**WHAT TO PRODUCE:** Nothing in the records below should be altered when they are retyped.

**EXERCISE DATA:**
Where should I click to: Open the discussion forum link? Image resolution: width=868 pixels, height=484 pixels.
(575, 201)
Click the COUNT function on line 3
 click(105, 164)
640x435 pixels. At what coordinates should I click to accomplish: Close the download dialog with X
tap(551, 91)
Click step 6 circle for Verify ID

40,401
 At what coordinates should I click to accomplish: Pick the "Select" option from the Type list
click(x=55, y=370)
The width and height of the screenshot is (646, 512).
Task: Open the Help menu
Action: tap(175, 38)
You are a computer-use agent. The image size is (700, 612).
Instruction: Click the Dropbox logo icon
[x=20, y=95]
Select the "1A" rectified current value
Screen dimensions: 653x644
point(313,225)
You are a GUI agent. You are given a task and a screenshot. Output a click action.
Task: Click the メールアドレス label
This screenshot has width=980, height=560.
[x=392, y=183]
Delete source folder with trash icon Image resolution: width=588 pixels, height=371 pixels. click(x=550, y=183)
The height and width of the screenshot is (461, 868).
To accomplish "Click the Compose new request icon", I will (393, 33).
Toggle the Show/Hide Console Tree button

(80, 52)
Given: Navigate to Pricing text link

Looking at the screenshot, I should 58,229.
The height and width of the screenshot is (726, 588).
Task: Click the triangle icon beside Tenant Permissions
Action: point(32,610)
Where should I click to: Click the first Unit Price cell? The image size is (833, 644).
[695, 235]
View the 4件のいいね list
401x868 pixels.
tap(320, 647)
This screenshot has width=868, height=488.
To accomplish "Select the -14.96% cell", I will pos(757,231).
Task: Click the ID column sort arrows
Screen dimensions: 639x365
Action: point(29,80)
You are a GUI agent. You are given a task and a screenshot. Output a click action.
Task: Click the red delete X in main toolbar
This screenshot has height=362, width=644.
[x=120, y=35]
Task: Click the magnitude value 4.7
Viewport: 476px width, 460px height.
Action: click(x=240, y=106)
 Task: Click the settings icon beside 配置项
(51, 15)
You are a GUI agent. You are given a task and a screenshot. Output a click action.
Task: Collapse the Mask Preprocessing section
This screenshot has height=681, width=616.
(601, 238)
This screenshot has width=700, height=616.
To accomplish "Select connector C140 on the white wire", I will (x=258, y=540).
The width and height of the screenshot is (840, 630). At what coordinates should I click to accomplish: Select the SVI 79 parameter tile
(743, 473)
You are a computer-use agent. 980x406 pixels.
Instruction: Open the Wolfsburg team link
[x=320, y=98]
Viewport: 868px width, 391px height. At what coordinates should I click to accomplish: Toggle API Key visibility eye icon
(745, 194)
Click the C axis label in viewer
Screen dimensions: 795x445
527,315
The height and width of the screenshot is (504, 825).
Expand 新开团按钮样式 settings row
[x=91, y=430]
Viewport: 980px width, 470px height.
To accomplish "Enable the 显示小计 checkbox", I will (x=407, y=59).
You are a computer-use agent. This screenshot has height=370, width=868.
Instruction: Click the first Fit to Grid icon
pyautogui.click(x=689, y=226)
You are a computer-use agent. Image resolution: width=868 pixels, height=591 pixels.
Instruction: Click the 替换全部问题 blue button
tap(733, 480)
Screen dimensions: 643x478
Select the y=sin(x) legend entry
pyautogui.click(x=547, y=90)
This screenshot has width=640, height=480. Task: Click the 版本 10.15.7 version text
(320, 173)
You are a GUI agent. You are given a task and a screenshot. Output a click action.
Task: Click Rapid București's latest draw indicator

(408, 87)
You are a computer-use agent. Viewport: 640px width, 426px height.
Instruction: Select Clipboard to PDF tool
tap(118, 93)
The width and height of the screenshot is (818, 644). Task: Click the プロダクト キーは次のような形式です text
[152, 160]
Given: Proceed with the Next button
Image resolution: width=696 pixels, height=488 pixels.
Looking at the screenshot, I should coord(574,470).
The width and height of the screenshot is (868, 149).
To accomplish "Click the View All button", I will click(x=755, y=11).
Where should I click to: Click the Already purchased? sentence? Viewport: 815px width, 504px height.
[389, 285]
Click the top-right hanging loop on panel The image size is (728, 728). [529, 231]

**RESPONSE AREA:**
Where should I click to: Open the discussion forum link? Image resolution: width=868 pixels, height=484 pixels.
(575, 201)
Click the COUNT function on line 3
 click(105, 164)
640x435 pixels. At what coordinates should I click to accomplish: Close the download dialog with X
tap(551, 91)
Click step 6 circle for Verify ID

40,401
 At what coordinates should I click to accomplish: Pick the "Select" option from the Type list
click(x=55, y=370)
The width and height of the screenshot is (646, 512).
Task: Open the Help menu
Action: tap(175, 38)
You are a computer-use agent. The image size is (700, 612).
Instruction: Click the Dropbox logo icon
[x=20, y=95]
Select the "1A" rectified current value
Screen dimensions: 653x644
point(313,225)
You are a GUI agent. You are given a task and a screenshot. Output a click action.
Task: Click the メールアドレス label
This screenshot has width=980, height=560.
[x=392, y=183]
Delete source folder with trash icon Image resolution: width=588 pixels, height=371 pixels. click(x=550, y=183)
The height and width of the screenshot is (461, 868).
To accomplish "Click the Compose new request icon", I will (393, 33).
Toggle the Show/Hide Console Tree button

(80, 52)
Given: Navigate to Pricing text link

Looking at the screenshot, I should 58,229.
The height and width of the screenshot is (726, 588).
Task: Click the triangle icon beside Tenant Permissions
Action: point(32,610)
Where should I click to: Click the first Unit Price cell? The image size is (833, 644).
[695, 235]
View the 4件のいいね list
401x868 pixels.
tap(320, 647)
This screenshot has width=868, height=488.
To accomplish "Select the -14.96% cell", I will pos(757,231).
Task: Click the ID column sort arrows
Screen dimensions: 639x365
Action: point(29,80)
You are a GUI agent. You are given a task and a screenshot. Output a click action.
Task: Click the red delete X in main toolbar
This screenshot has height=362, width=644.
[x=120, y=35]
Task: Click the magnitude value 4.7
Viewport: 476px width, 460px height.
Action: click(x=240, y=106)
 Task: Click the settings icon beside 配置项
(51, 15)
You are a GUI agent. You are given a task and a screenshot. Output a click action.
Task: Collapse the Mask Preprocessing section
This screenshot has height=681, width=616.
(601, 238)
This screenshot has width=700, height=616.
To accomplish "Select connector C140 on the white wire", I will (x=258, y=540).
The width and height of the screenshot is (840, 630). At what coordinates should I click to accomplish: Select the SVI 79 parameter tile
(743, 473)
You are a computer-use agent. 980x406 pixels.
Instruction: Open the Wolfsburg team link
[x=320, y=98]
Viewport: 868px width, 391px height. At what coordinates should I click to accomplish: Toggle API Key visibility eye icon
(745, 194)
Click the C axis label in viewer
Screen dimensions: 795x445
527,315
The height and width of the screenshot is (504, 825).
Expand 新开团按钮样式 settings row
[x=91, y=430]
Viewport: 980px width, 470px height.
To accomplish "Enable the 显示小计 checkbox", I will (x=407, y=59).
You are a computer-use agent. This screenshot has height=370, width=868.
Instruction: Click the first Fit to Grid icon
pyautogui.click(x=689, y=226)
You are a computer-use agent. Image resolution: width=868 pixels, height=591 pixels.
Instruction: Click the 替换全部问题 blue button
tap(733, 480)
Screen dimensions: 643x478
Select the y=sin(x) legend entry
pyautogui.click(x=547, y=90)
This screenshot has width=640, height=480. Task: Click the 版本 10.15.7 version text
(320, 173)
You are a GUI agent. You are given a task and a screenshot. Output a click action.
Task: Click Rapid București's latest draw indicator

(408, 87)
You are a computer-use agent. Viewport: 640px width, 426px height.
Instruction: Select Clipboard to PDF tool
tap(118, 93)
The width and height of the screenshot is (818, 644). Task: Click the プロダクト キーは次のような形式です text
[152, 160]
Given: Proceed with the Next button
Image resolution: width=696 pixels, height=488 pixels.
Looking at the screenshot, I should coord(574,470).
The width and height of the screenshot is (868, 149).
To accomplish "Click the View All button", I will click(x=755, y=11).
Where should I click to: Click the Already purchased? sentence? Viewport: 815px width, 504px height.
[389, 285]
Click the top-right hanging loop on panel The image size is (728, 728). [529, 231]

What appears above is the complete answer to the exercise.